- Your objective -
Find and copy each line of the records where the string "Switch" shows up.

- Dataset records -
________________________________________
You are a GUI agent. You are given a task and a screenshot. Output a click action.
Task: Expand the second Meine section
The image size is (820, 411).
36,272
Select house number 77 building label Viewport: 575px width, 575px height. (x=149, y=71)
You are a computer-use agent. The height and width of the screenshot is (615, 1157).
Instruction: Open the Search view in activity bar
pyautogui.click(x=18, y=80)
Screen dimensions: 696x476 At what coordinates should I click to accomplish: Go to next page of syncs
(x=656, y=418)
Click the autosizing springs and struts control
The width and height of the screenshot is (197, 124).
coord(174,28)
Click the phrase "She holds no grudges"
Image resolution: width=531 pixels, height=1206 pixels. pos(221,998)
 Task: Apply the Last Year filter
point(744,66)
________________________________________
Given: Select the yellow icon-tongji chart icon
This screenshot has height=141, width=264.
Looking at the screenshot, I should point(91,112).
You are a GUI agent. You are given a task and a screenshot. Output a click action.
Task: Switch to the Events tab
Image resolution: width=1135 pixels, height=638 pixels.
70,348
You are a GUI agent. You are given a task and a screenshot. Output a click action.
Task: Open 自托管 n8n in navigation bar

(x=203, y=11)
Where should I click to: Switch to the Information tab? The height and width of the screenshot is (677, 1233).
________________________________________
- Solution for this exercise -
Task: Switch to the Events tab
Where should I click to: Switch to the Information tab? The height and width of the screenshot is (677, 1233).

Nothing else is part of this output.